The subsequent day, Leno LaBianca, supermarket executive, and Rosemary LaBianca, his wife, are murdered in their home.

After investigation, it came to light that the murders on 9 August were committed by Charles Watson, Susan Atkins, Patricia Krenwinkel, and Linda Kasabian, and those on 10 August were by the hands of Watson, Krenwinkel, and Leslie Van Houten – all of whom were members of Manson’s Family. Charles Manson, charismatic career criminal, Armageddon fanatic, and sociopath, attracted a crowd of about a hundred people – mostly young, impressionable women who rebelled against their families – with a penchant for unorthodox living and hallucinogens to his cult of personality. He was deeply convinced, by end of times cults and ‘hidden’ messages in the Beatles’ White Album, that there was a race war on the horizon and his Family would be there to pick up the pieces; as such, he reasoned that they should be the ones to instigate it. He convinced these young people to commit these horrible, brutal murders of ‘beautiful white people’ in an attempt to start a war that would span the globe.

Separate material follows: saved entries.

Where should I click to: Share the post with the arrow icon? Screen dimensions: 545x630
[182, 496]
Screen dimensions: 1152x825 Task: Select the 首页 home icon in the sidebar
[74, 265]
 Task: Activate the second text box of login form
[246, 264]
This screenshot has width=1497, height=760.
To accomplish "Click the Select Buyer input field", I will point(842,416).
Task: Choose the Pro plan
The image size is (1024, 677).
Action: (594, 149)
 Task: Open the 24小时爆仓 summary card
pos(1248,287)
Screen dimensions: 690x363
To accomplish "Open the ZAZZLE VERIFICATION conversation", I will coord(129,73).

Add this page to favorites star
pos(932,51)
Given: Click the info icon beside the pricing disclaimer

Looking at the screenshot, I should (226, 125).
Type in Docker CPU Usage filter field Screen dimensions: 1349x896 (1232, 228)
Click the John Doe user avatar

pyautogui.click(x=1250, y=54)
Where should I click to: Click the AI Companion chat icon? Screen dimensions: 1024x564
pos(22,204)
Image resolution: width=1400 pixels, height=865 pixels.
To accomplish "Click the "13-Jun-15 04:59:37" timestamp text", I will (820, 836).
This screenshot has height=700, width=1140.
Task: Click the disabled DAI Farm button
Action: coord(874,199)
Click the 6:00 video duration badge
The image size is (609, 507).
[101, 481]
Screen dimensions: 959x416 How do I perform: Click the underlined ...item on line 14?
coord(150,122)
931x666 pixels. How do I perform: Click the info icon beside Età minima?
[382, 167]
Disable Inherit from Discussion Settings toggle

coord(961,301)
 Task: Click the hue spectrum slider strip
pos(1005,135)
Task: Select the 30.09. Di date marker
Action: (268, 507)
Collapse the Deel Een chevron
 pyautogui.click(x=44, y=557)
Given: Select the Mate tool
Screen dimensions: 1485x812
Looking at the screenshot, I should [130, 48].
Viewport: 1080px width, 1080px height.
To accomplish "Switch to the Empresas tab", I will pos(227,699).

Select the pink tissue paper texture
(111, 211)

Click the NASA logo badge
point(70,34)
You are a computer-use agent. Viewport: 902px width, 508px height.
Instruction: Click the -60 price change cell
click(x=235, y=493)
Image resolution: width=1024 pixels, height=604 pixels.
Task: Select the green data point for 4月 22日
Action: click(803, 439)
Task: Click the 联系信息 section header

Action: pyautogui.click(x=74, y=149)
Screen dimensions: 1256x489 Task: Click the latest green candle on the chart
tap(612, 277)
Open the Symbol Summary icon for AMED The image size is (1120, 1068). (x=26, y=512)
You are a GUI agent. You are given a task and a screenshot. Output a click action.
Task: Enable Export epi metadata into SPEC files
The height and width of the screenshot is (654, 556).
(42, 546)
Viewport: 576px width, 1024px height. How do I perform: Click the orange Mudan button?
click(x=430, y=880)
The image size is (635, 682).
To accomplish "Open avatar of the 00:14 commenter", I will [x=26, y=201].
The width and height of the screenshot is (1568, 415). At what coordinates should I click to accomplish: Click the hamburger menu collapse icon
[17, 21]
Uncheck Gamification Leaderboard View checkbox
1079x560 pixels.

Manson himself never wielded a weapon. He merely talked his followers into the murders. He was initially given the death sentence (but was later convicted to life in prison, as the Supreme Court of California invalidated all death sentences before 1972) for first-degree murder on 25 January 1971.

(Due to the violent nature of the murders, I refrained from posting photos of them. However, here is a Beach Boys song that was written by Charles Manson – lyrics were then edited by Dennis Wilson, which led to death threats from Manson. Original lyrics can be found here, under the title “Cease to Exist.”)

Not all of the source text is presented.